Фото: Сергей Киселев, Коммерсантъ

Зрителям, знающим сюрреализм, самые известные работы Мессаже могут показаться угадайкой на знакомые темы. Само желание сыграть множество ролей перекликается с практикой Марселя Дюшана, придумавшего себе женский образ и псевдоним Рроз Селяви. Громадные крылья "Химер" (1982) напоминают очертания жуткого монстра под названием "Ангел домашнего очага" кисти Макса Эрнста (1937). Глаза у одной из "Химер" сделаны из фотографии женской груди, что отсылает к знаменитой картине Рене Магритта "Изнасилование" (1934), на которой вместо женского лица красуется обнаженный торс. Любовью к использованию черно-белой фотографии, кстати, Мессаже тоже заразилась у сюрреалистов вроде Ман Рея, экспериментировавших в этой области. Инсталляции Мессаже перекликаются с сюрреалистами и в смысле отношения к религии. Если большинство классиков движения придерживались левых взглядов и к католичеству относились со скептицизмом, то Мессаже делает работу "Мои обеты (вотивные изображения)", опираясь на традицию оставлять в храмах картинки или скульптуры: на них она изображает части тела, пораженные какой-либо болезнью.

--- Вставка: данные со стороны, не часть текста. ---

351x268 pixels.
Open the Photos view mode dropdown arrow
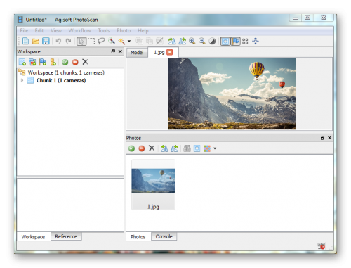click(x=215, y=148)
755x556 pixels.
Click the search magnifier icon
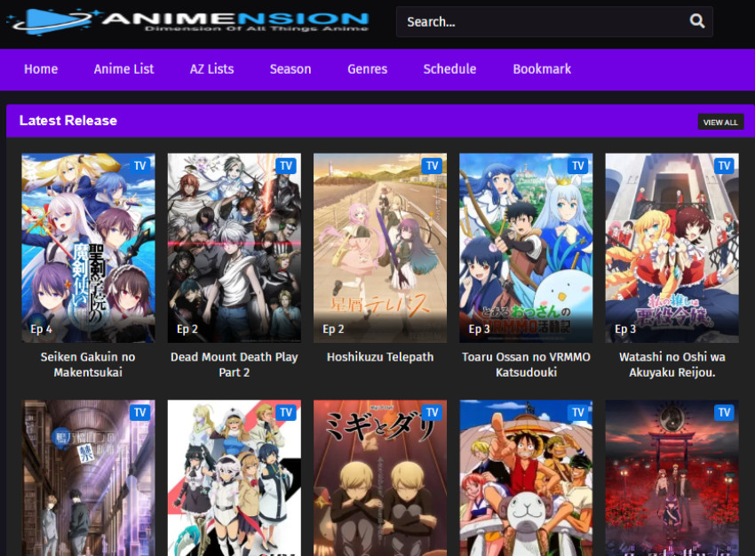point(697,21)
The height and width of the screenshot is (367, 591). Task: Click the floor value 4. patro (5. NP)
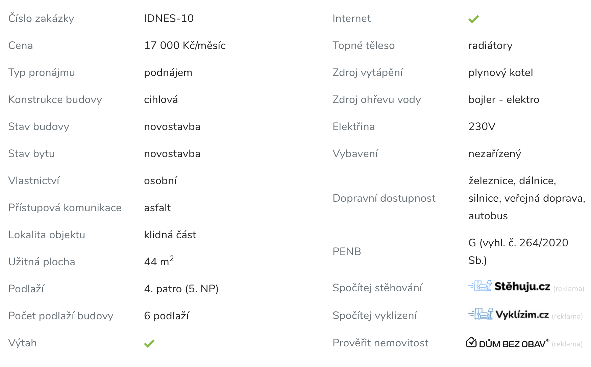pos(181,289)
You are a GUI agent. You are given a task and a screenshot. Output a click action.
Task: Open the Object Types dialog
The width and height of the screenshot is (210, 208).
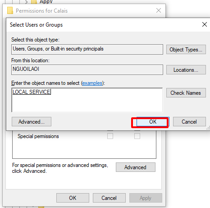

В 2005 году Аннетт Мессаже стала первой женщиной, которой предложили представлять Францию на Венецианской биеннале. Во французском арт-мире эту новость приняли как свидетельство победы феминизма. Инсталляция Мессаже "Casino" ("домик" по-итальянски, а не то, что можно было предположить) получила высшую награду биеннале — "Золотого льва". Головы Буратин из черной кожи, блестящей, как костюмы для садомазо, терялись в мешанине из подушек, нитей и тканей. Ничего специфически женского в "Casino" не было, речь скорее шла об играх с детской сексуальностью и жестокостью, которые неизменно интересовали читавших Фрейда взахлеб сюрреалистов. Но самые выдающиеся из них понимали, что в искусстве лучше ничего не говорить прямо. И Мессаже хорошо выучила их урок.

Вас выгнали из художественной школы за то, что вы слишком много времени проводили в музеях?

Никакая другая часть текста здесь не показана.